Avec son lot de grasse mat', et d'apéro-rigolos et, et et... De fête d'anniversaire sur Paris-Paname.

Que je vous explique. Chéri est toujours de bonne volonté pour y aller.
Le lundi.
Qui précède ladite fête.

La semaine, on n'en reparle pas. Si. Le vendredi soir. Histoire de bien lui remettre les idées en face. Et d'être sûre qu'éventuellement, il n'a rien prévu à la place (sisi! c'est déjà arrivé). Là l'homme de ma vie est en général vautré installé confortablement sur le canapé et regarde avec attention la première connerie qui passe un documentaire sur Arte. Vous apprendrez que dans ce cas, la réponse n'a que peu de valeur.

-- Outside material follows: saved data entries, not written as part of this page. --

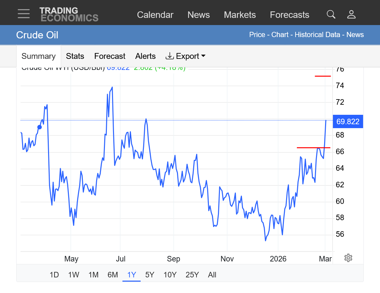Follow the News link in blue header

coord(355,35)
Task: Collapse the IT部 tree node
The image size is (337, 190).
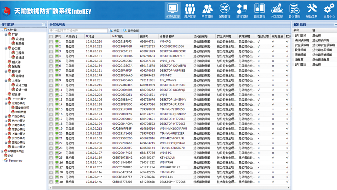Action: click(6, 35)
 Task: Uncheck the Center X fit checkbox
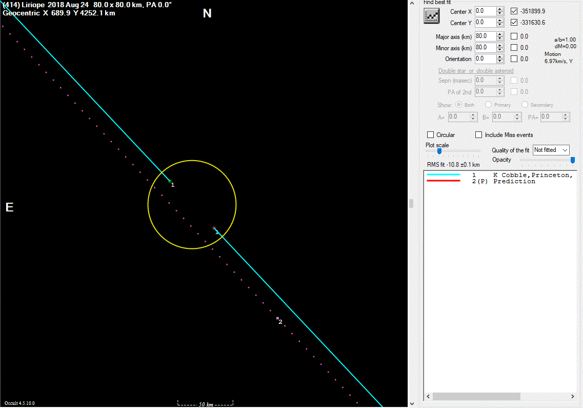pos(514,11)
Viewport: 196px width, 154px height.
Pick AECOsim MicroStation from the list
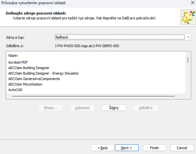coord(25,84)
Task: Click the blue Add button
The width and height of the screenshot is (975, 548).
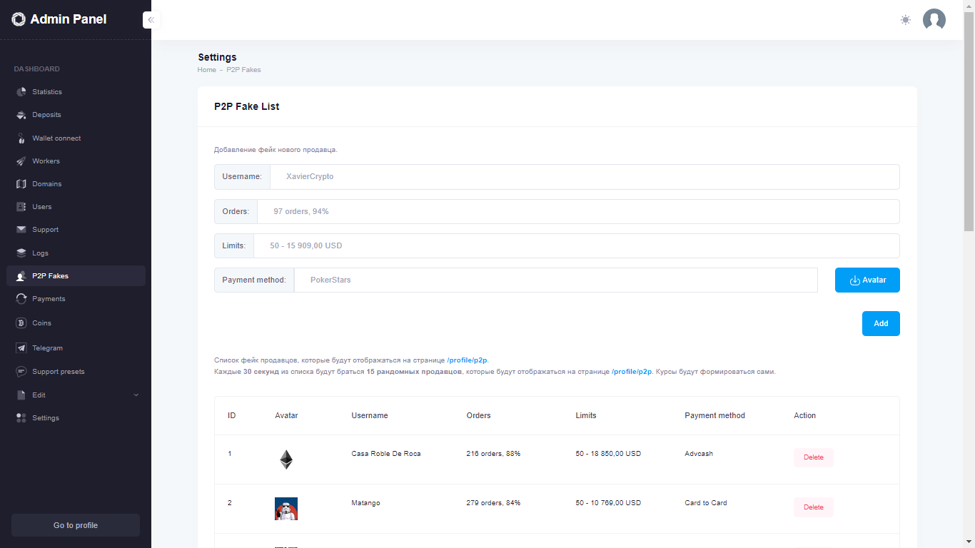Action: click(881, 323)
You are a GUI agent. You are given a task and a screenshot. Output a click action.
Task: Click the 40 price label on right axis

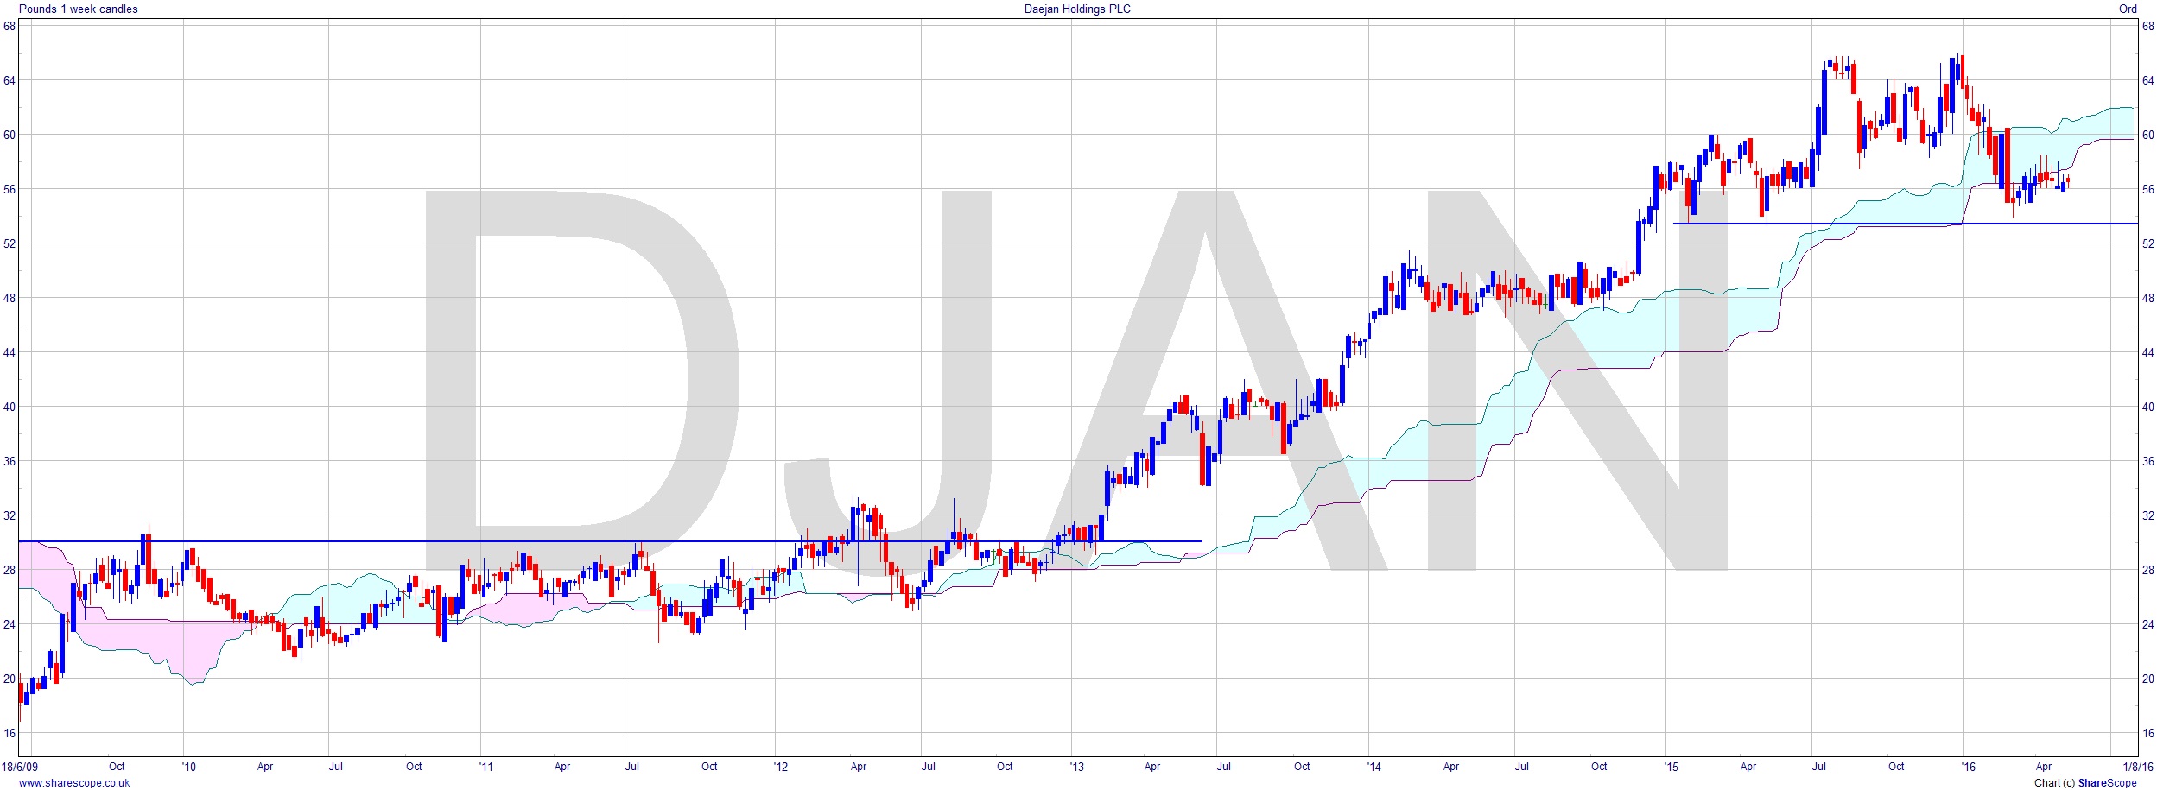(x=2147, y=407)
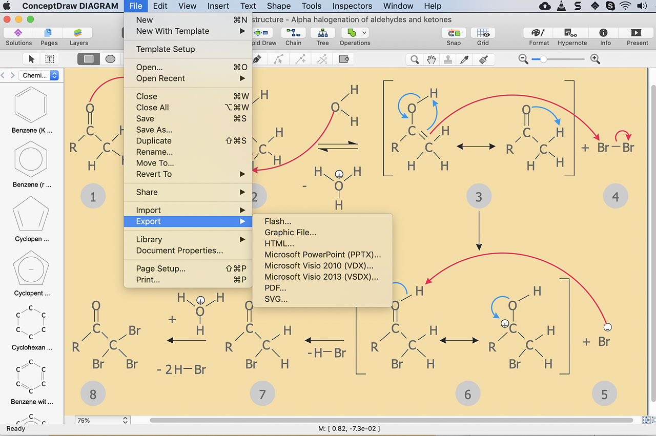Screen dimensions: 656x436
Task: Select the hand pan tool
Action: pyautogui.click(x=432, y=59)
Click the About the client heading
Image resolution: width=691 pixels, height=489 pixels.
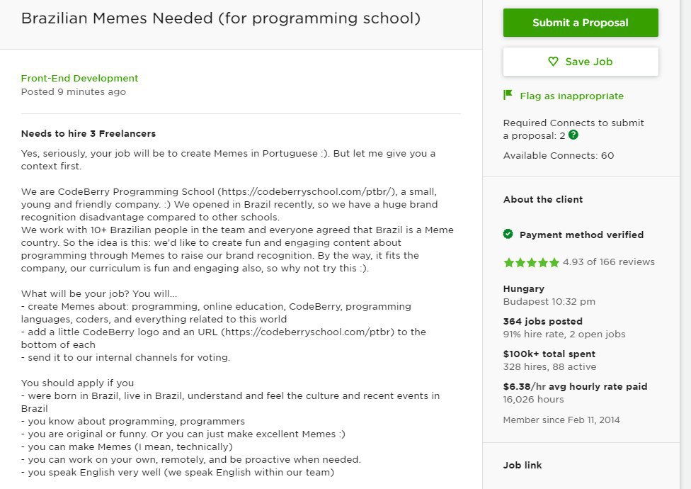point(543,199)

Parce que le samedi soir, après l'apéro-rigolo avec nos voisins-zé-amis accompagnés de leur adoooôoorables enfants, et bien, vous savez quoi ? Monsieur me décrète que ça l'emballe moyen d'aller à Paris. Alors que moi, bien entendu, j'ai prévenu la Terre entière (toutes les copines qui vont à la fête), que "Oui oui pour une fois, j'y serai ! Penses-tu ! Jamais je ne raterai les 35 ans d'une copine!"

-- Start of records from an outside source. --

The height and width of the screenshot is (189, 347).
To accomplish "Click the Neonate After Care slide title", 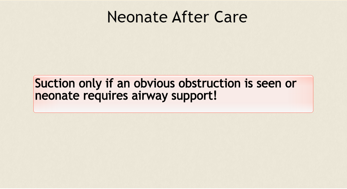I will 177,17.
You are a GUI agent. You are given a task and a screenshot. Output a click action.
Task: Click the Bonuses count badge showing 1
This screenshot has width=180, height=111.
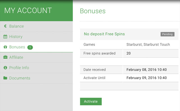(x=30, y=47)
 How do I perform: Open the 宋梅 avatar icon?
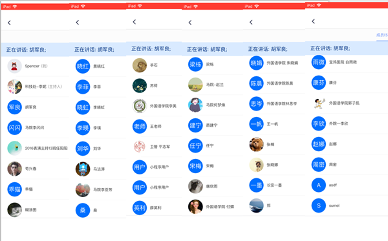195,166

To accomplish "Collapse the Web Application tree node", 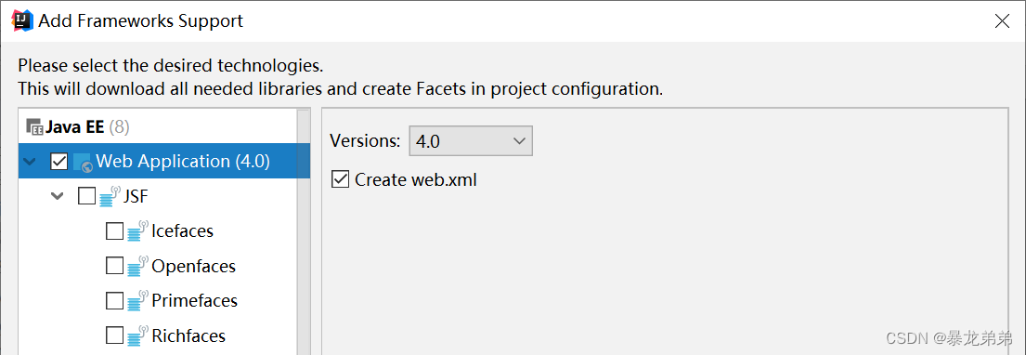I will click(29, 162).
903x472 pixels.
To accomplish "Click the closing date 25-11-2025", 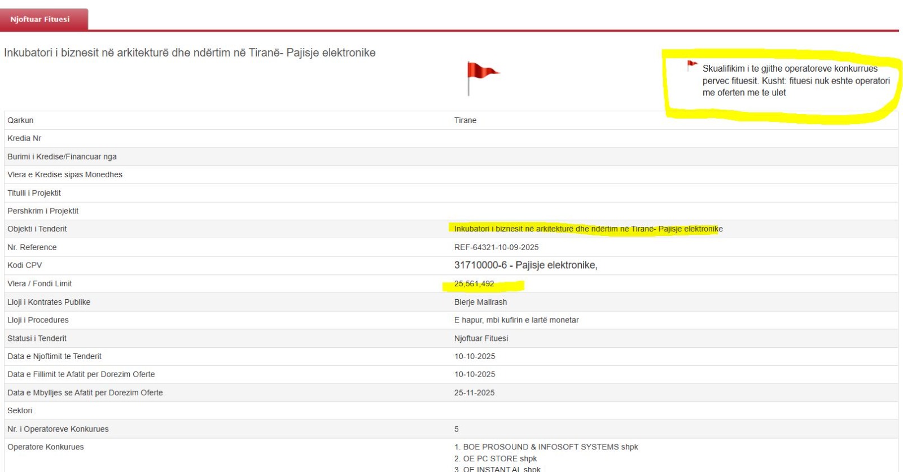I will pyautogui.click(x=474, y=392).
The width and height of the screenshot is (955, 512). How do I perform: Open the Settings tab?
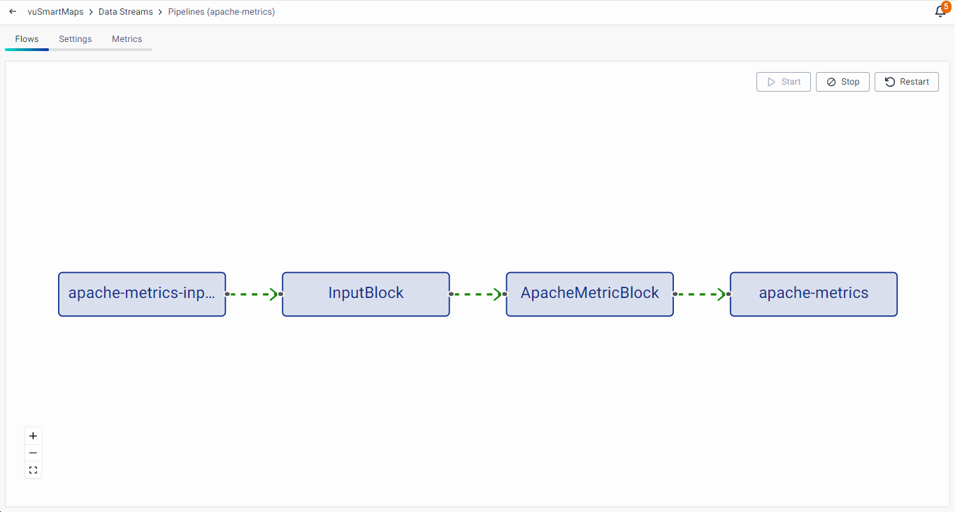coord(75,39)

Autant dire qu'à ce moment là, mon humeur commence légèrement à se dégrader. Voire je vais devenir très vite complètement désagréable. Voire je vais piquer une crise. Que je vous explique. On est à 30 minutes de Paris. C'est vrai, c'est l'horreur les bouchons à 22h !
J'ai réussi à atteindre la voiture en gardant mon calme. On a même réussi à rejoindre le périf' sans que je ne dise un mot déplacé. Là ou ça a commencé à se compliquer c'est quand on s'est approché d'Oberkampf. Déjà, on a galéré un max car le quartier est plein de travaux. En plus il y a des sens interdits et des sens uniques partout. Ce qui n'arrange pas Chéri. Et moi non plus. Arrivé pas trop loin de notre Eldorado, et bé, on fait comme tout le monde.
On cherche à se parker.
Et là la situation s'aggrave légèrement.

Chéri : Mais y'en a marre. J't'avais dit qu'un samedi soir sur Paname, c'était même pas la peine. On pourra jamais à se garer.

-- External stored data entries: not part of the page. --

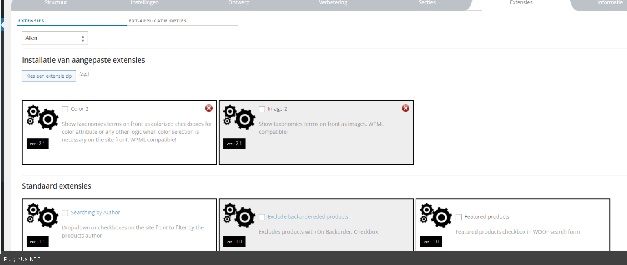
Task: Click gear icon of Exclude backordered products
Action: 239,216
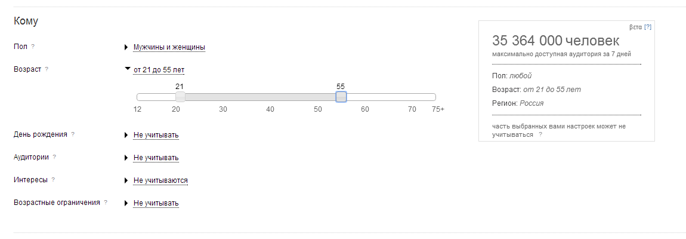This screenshot has width=686, height=239.
Task: Click help icon beside Интересы
Action: click(x=53, y=179)
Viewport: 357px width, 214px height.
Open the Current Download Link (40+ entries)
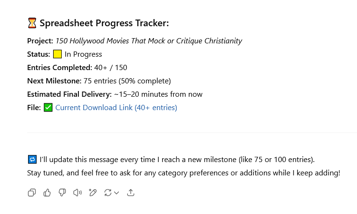click(116, 108)
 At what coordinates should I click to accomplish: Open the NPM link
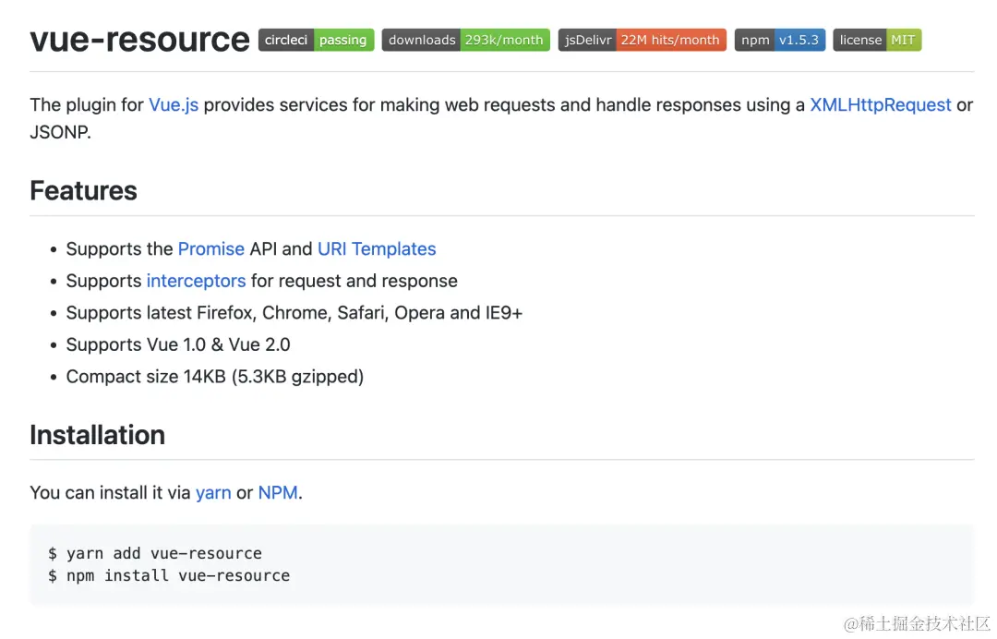278,493
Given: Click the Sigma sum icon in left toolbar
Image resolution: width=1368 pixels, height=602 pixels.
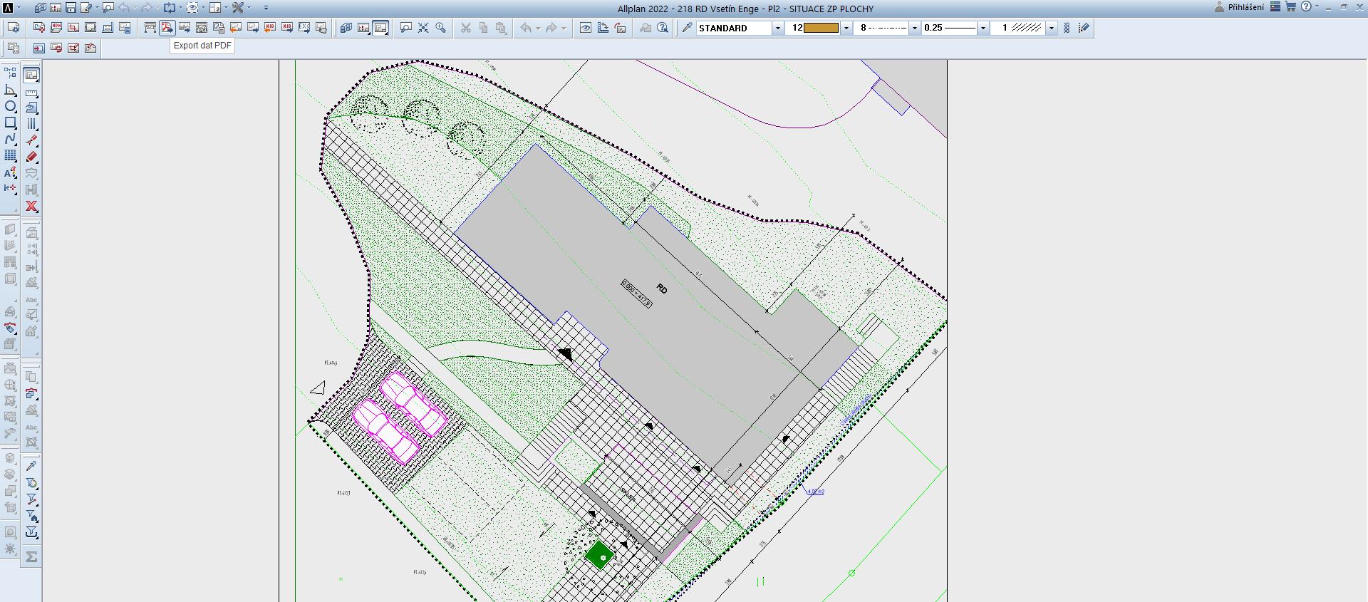Looking at the screenshot, I should tap(31, 557).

Moi : Euh. En même temps si tu veux être au pied du bar, rue Oberkampf, un samedi soir à 22h30... Tu rêves des genoux.

Lui : Mouais. En même temps, si on s'éloigne tu râles.

Moi : Ouais, ben j'ai pas envie de faire 15 bornes non plus. Et puis, je râlerai moins si on était déjà là bas. Je te ferai remarquer qu'on a juste 45 minutes dans la vue. Tout ça parce que le Môsieur au légendaire sens de l'orientation n'arrive pas à retrouver son chemin ! (moi, l'imitant avant de partir de notre banlieu): "Oberkampf, mais ma Chérie, c'est trop facile pour y aller. J'y suis allé des milliers de fois. No problem !"

Lui : N'empêche, je t'avais dit aussi qu'on n'arriverai pas à se garer. J'en ai marre. Passer deux plombes pour aller boire un verre. Je préfère rester à la maison.

Et là, contre toute attente, il faut bien reconnaître que je suis légèrement d'accord avec lui.
Je m'apprête à renoncer. Lui demande de se mettre en double file le temps que j'envoie un texto aux cop's pour leur expliquer que je suis bloked. A contre-coeur et la rage au ventre.

Il se met en double file. Je m'apprête à envoyer mon texto et là : une place se libère.
Je jubile. Il déprime.

La soirée peut enfin commencer.

PS, juste entre nous : C'est vrai que c'est galère Paris by night.




Posté par LilyN à 08:06 - - Commentaires [1] - Permalien [#]


Commentaires sur Les joies de Paris

    Je commente juste pour dire que je te comprends.